# JOBS
1) From the overview of the food and beverage industry below, list every technology it says is influencing the industry today.
2) Extend the overview of the food and beverage industry below, picking up after its final sentence.

Food and Beverage Industry in India & Abroad
Overview, market size, growth trends, news resources
When Matt, George, and Gary, stars of the TV reality show “MasterChef Australia,” came to Mumbai, they were mobbed, much to their surprise. But they knew they could not have been mistaken for Ponting, Bret Lee, and Warne. The crowd was there because the trio and their show were red hot in curry land. Indians love food and those who make it.
A famous foodie once said that the only thing that he loved better than talking about food is eating. Here, we just have to take the second choice. So let’s chew on facts and figures from the world of food and drink.
The larger picture, first. The global food and beverages industry is made up of many segments, including groceries, oils and fats, food additives, functional foods and beverages, packaged foods, health and natural foods, canned food, baked food, baby food, animal food, soft drinks, alcoholic drinks, energy drinks, and packaging.
The industry is driven by consumer demand for more nutritious food and better packaging, which also spurs technology advances in the field. Today, pasteurisation, high-pressure processing, UV treatment, and nanotechnology are influencing the industry. A concern for the environment has led to the use of more recycled material for packaging.
The growth of the food and beverages industry is propelled mainly by developing countries such as India, China, and Brazil, as the economies of these nations improve and more people are lifted into the middle class.
The global food, beverage, and grocery industry was estimated to be worth $7.8 trillion in 2015, or about 10 percent of the world GDP, according to Plunkett Research. The global packaged-food industry was worth $2.5 trillion. In 2013, global food exports added up to $1.43 trillion.
The history of food and beverage is, of course, as old as humans themselves. However, there were no major developments until the 19th century, when Nicholas Appert invented canning and Louis Pasteur developed pasteurisation. These processes made food a product that could be preserved and packaged for later use.

# SUPPLIED INFORMATION
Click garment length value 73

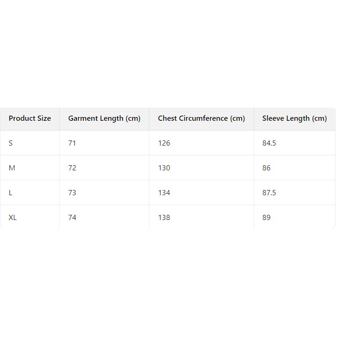[72, 193]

# RESPONSES
1) Pasteurisation, high-pressure processing, UV treatment, nanotechnology

2)
World War II prepared a fertile ground for innovations in the food industry. As food was rationed and prices were regulated, better preservatives and flavouring agents were developed. This paved the way for instant foods.
Improvements in distribution are a major part of the development of the food industry. Before the Industrial Revolution, people consumed food and drinks mainly from local markets. Today, thanks to transportation and cold storage facilities, food can be taken to stores anywhere.
Quick facts and statistics
By market size, the top ten countries for the overall food and beverages (grocery) industry are the US (about $1.7 trillion, according to approximations from various sources), China ($700 billion), Japan ($600 billion), India ($400 billion), Russia ($350 billion), Brazil ($250 billion), Germany ($225 billion), France ($200 billion), UK ($180 billion), and Indonesia ($175 billion).
The biggest exporters were Germany ($58 billion), US ($56 billion), and France ($48 billion), and the biggest importers the US ($82 billion), Germany ($53 billion), and Japan ($45 billion), as per online sources.
The top ten global F&B companies (December 2013 or March 2014 figures) were Nestlé ($77 billion in food sales), PepsiCo ($66 billion), Coca Cola ($46 billion), JBS ($44 billion), Archer Daniels Midland Company and Anheuser Busch InBev (both $43 billion), Mondelez ($35 billion), Sab Miller and Tyson Foods (both $34 billion), and Cargill ($33 billion). The other biggies were Mars (11th rank, $33 billion), Unilever (12th rank, $31 billion)), Kraft (19th rank, $18 billion), and ConAgra Foods (24th rank, $15 billion).
Among the top companies in India are Amul, Godrej, Dabur, PepsiCo, Coca Cola, Nestlé, Britannia, ITC, Parle, Cadbury India, Hindustan Lever, and MTR Foods.
F&B industry in India
India is expected to become the fifth largest consumer market in the world by 2025, according to a paper prepared by the Confederation of Indian Industry (CII) and Grant Thornton.
Food and beverages is the biggest of the consumption categories. The F&B sector is supported by the vast agriculture sector: India is the biggest producer of pulses, and the second biggest producer of rice, wheat, sugarcane, and fruits and vegetables.
It is also the biggest producer of milk and buffalo meat and ranks fifth in poultry production. The other helpful factors: large extents of arable lands, favourable climate, long coastline, and low wages.
The liberalisation of the economy in the early 1990s minimised business barriers. The sector has found more avenues to the market with the development of modern retail systems such as supermarkets. Meanwhile, transportation and storage logistics have improved.
The huge population (1.27 billion in 2015) and the burgeoning middle class are the other advantages for the industry. About half the population is under 30 years of age, and many of them start to earn early and strive to lead a better quality of life.
The higher income levels of consumers give them higher disposal incomes. Lifestyles have changed, and more families are eating out and trying out different cuisines. Working couples are increasingly purchasing convenience foods.
Consumers have become more discerning and those in urban areas particularly trust branded foods for their promise of quality.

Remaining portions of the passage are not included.